The issue of BSE testing of some cattle or “all” cattle seems to be in the news daily. A US delegation is being sent to Japan next week most likely to convince the Japanese that testing of all cattle slaughtered is unnecessary. It appears that the US is becoming more active in getting this issue resolved so that exports can resume and imports from Canada can begin again. It would be negative price if the Canadian border were opened before the export issues are resolved. Many in the marketplace are suggesting that imports of Canadian cattle will begin in May or early June.

The next cattle on feed report is expected to be bullish with the report showing 107 percent marketed and only 95 percent placed. Cattle on feed are estimated at 102 percent from a year ago. The battle between feedlots and packers to establish cash price has been interesting to watch over the last few weeks.

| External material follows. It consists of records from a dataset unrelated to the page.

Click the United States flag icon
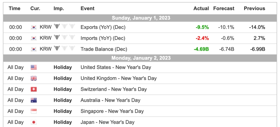 pos(34,67)
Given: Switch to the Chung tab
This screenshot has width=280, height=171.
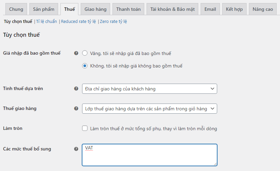Looking at the screenshot, I should (16, 9).
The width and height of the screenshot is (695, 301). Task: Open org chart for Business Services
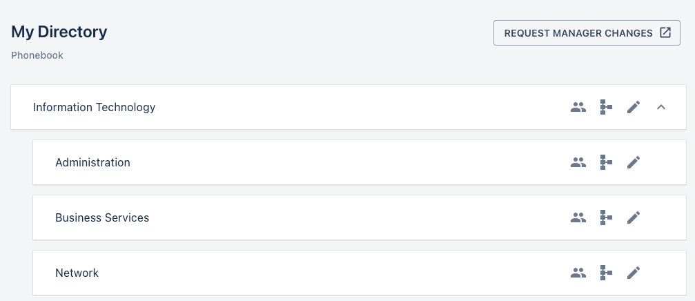606,217
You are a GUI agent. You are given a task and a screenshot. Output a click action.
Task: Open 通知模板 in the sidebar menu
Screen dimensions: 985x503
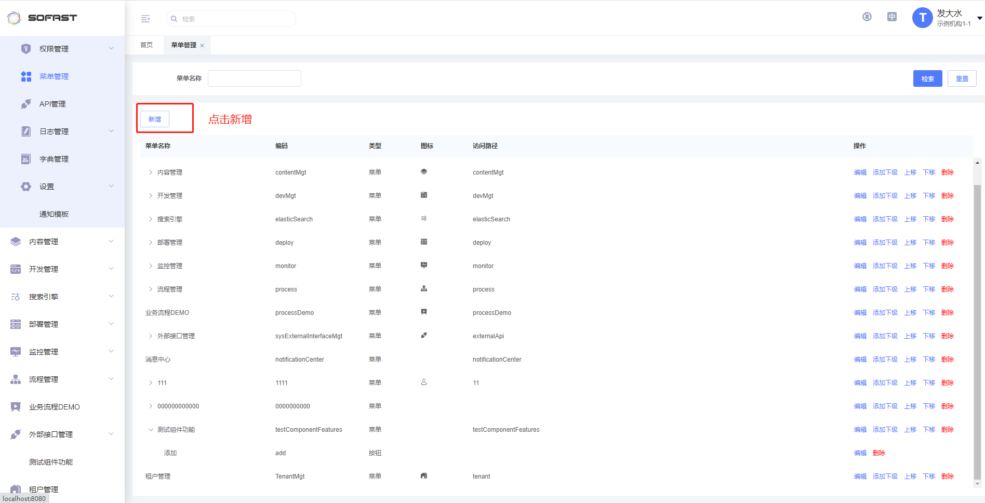[54, 214]
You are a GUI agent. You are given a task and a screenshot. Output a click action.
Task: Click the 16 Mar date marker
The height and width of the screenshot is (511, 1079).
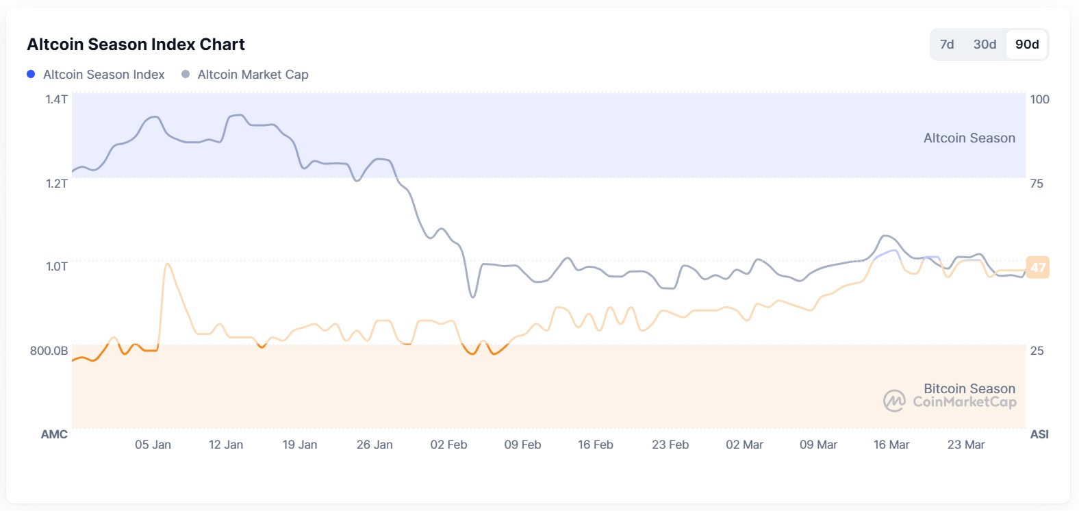891,445
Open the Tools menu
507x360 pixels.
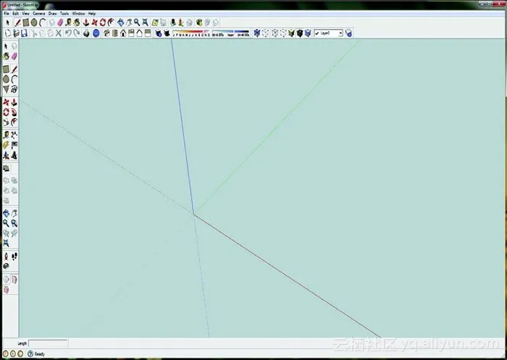click(64, 13)
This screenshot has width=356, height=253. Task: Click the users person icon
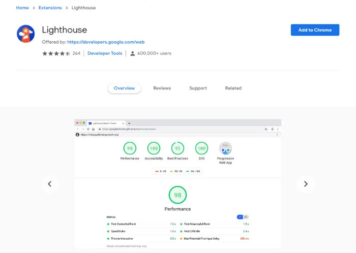click(132, 53)
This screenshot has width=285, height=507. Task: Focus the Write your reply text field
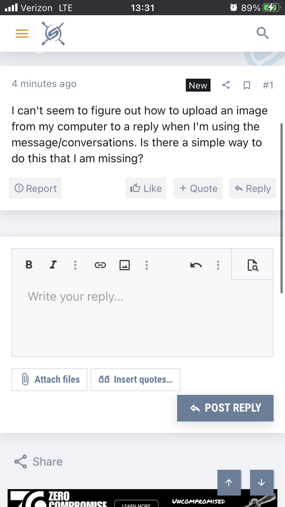pyautogui.click(x=143, y=318)
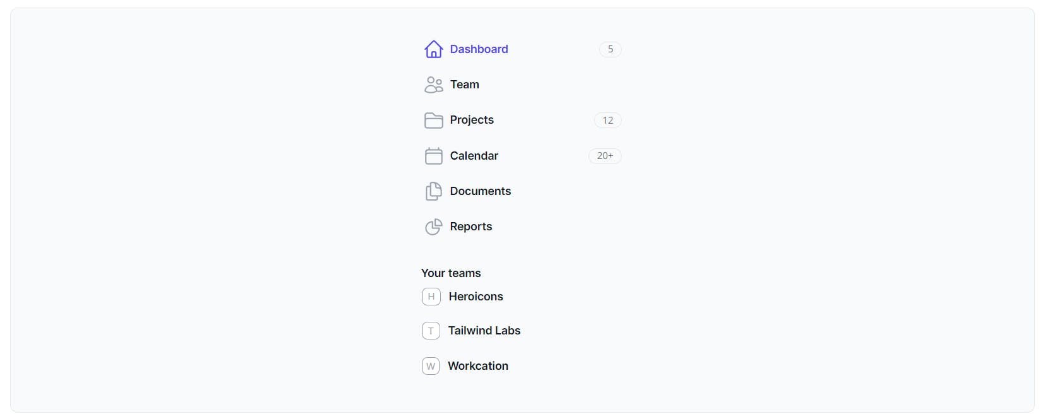
Task: Click the H initial badge for Heroicons
Action: coord(431,297)
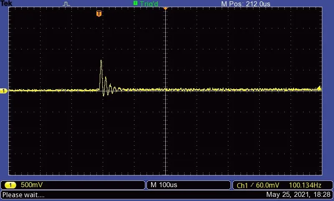Click the channel 1 ground reference marker
Screen dimensions: 334x201
(4, 91)
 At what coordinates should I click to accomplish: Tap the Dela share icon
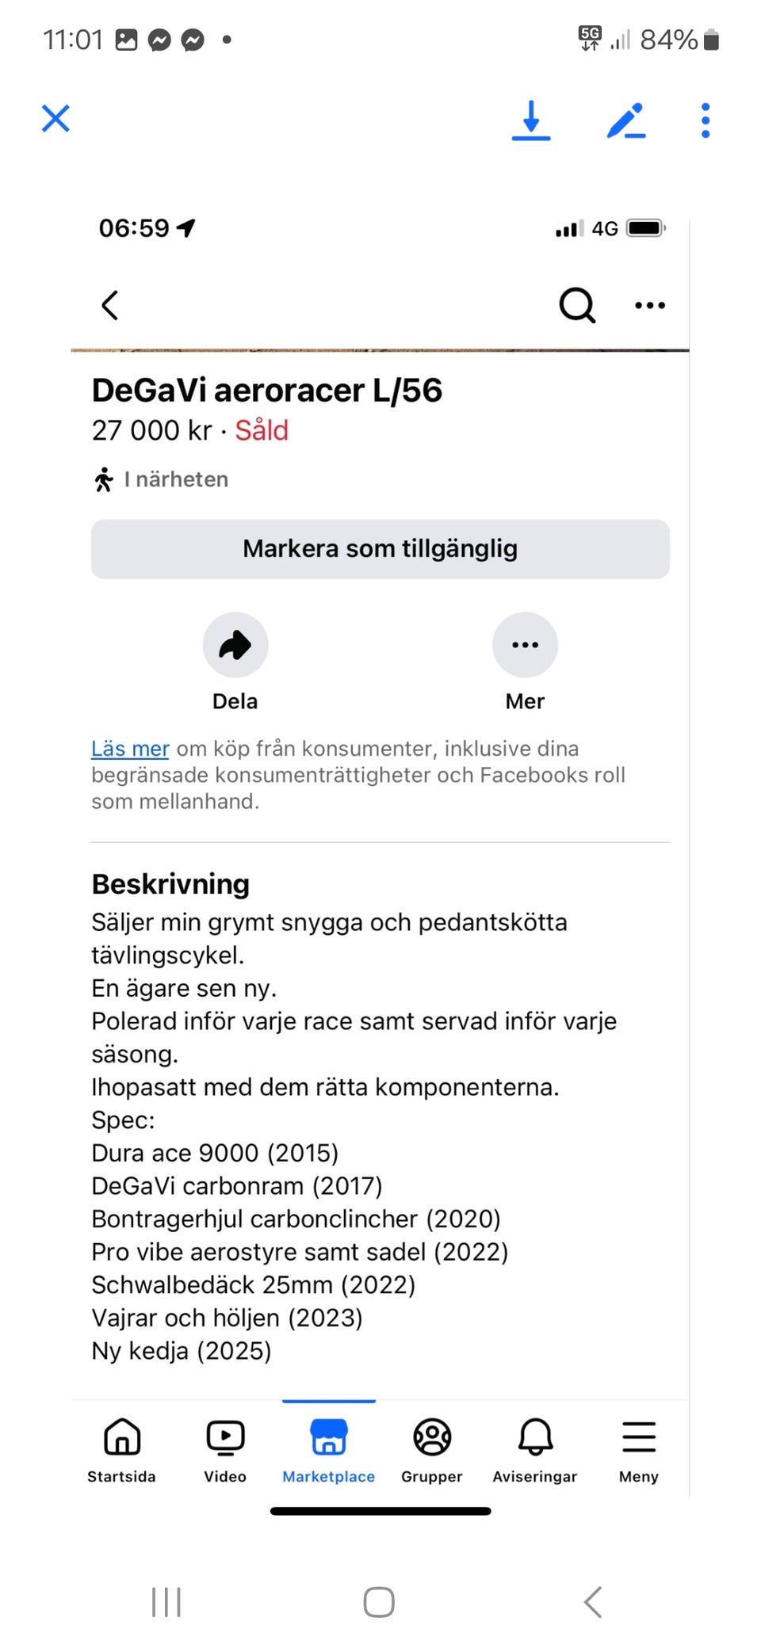pyautogui.click(x=235, y=645)
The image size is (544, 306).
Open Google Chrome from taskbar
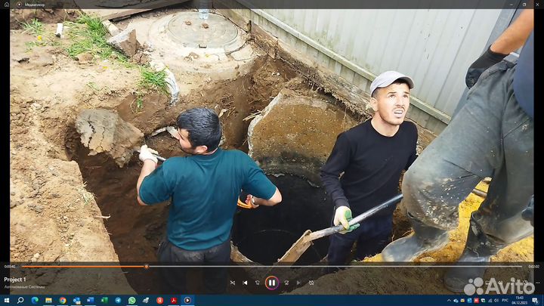click(x=63, y=300)
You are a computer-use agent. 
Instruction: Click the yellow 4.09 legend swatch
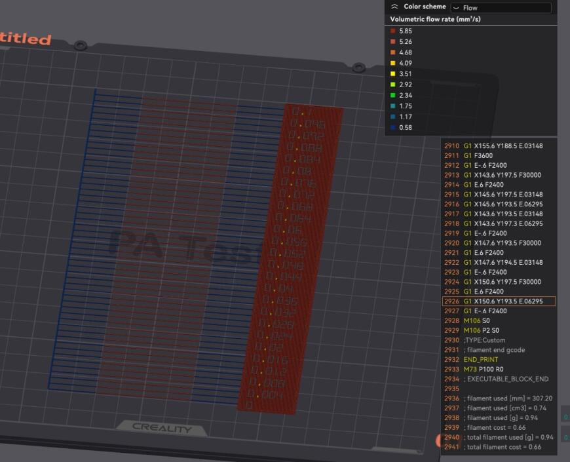[x=391, y=63]

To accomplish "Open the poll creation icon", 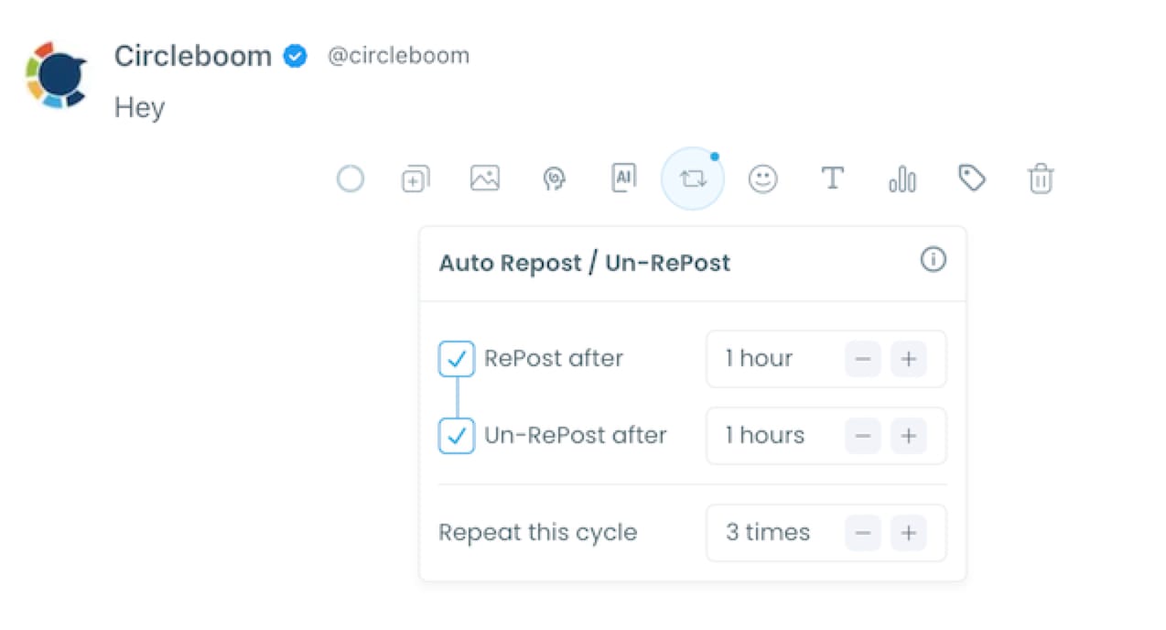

Packers are apparently short bought but are trying to appear otherwise. However, it seems packers may have lost the large captive supplies they’ve been able to garner in the past and have less leverage to influence the cash market. This market has undoubtedly responded to lack of Canadian supplies, fewer captive supplies and improved domestic demand.

The question becomes, “Can we maintain these price levels into the summer.” As pointed out above, if the Canadian border opens before the export issues are resolved, a price decline would be inevitable. Should the export issues be resolved at the same time that the Canadian border is opened, the price decline would probably be less severe. In either case, the market will probably react negatively to the news because it seems that if there is any hint of extra supplies, the market sells off.

Should the border remain closed however, we could see prices staying firm until the issues are resolved. The Japanese so far have shown that they are resolute on the issue that the US test all cattle being slaughtered and exported to them. If they continue to demand 100 percent testing, the export door to Japan will remain closed.

We continue to suggest that cattle producers buy put options on all cattle in inventory. Cattle producers will be very lucky if prices do not collapse when the Canadian border opens. The best protection would be price insurance in the form of put options. That way if price falls, you are protected. If price increases, your risk is the option premium plus commission costs.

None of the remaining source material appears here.